**THE PROBLEM**
Output the data that follows, keeping every line identical.

**MATERIAL FOR THIS EXERCISE**
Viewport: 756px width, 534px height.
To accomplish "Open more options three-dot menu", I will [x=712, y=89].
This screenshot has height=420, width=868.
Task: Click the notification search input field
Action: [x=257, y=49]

**WRITTEN SOLUTION**
Viewport: 756px width, 534px height.
To accomplish "Open more options three-dot menu", I will [x=712, y=89].
This screenshot has height=420, width=868.
Task: Click the notification search input field
Action: [x=257, y=49]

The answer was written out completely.